Pancakes with meat in bechamel sauce with tomato
Pancakes with meat in bechamel sauce with tomato – a tasty and hearty meal for the whole family. Pretzels with bechamel sauce are very tender, the filling is juicy, and the top has a light crust. Incredibly delicious.
Pancakes with meat in bechamel sauce with tomato – ingredients
- For the pancakes:
- Flour – 1 cup.
- Milk – 1 glass.
- Eggs – 2 pieces.
- Water – ½ cup.
- Oil – 2 tbsp.
- Salt – a pinch.
- For the filling:
- Pork – 300 g.
- Onion – 1 piece.
- Garlic – 2 cloves.
- Tomato juice – ½ cup.
- Tomato paste – 1 tbsp.
- Salt pepper.
- Dried basil.
- Oil.
- For the sauce:
- Flour – 1 tbsp.
- Oil – 25
- Milk – 1 glass.
- Tomato juice – ½ cup.
- Salt pepper.
Pancakes with meat in bechamel sauce with tomato – cooking recipe
For pancakes, mix all the ingredients to a homogeneous mass, if the dough thickens, add a little water. Fry thin pancakes.
We grind the meat into minced meat. Finely chop the onion.

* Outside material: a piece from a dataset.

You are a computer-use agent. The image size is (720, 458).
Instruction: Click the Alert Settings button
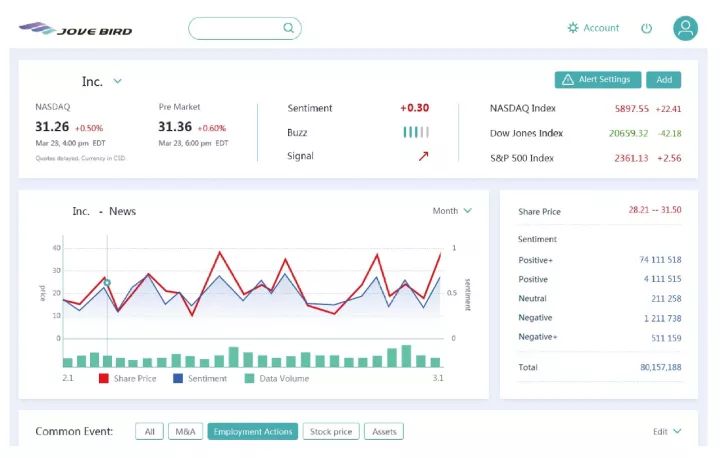coord(597,80)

Pour oil into a heated pan, squeeze the garlic through a garlic press, fry for a while. Add onion to the pan, fry until soft, add meat, mix well, fry a little. Pour tomato juice and tomato paste, salt, pepper, add basil, fry until thickened.
Spread the finished filling on the pancake, twist it into rolls. We put it in a greased, fireproof form.
Melt the butter in a pan, add the flour and fry for 2 minutes, stirring constantly. Stirring with a whisk, add milk in small portions. Add tomato juice, bring to a boil. Pour the sauce over the flatbreads in the form.
Bake pancakes at a temperature of 180 degrees for 30-40 minutes.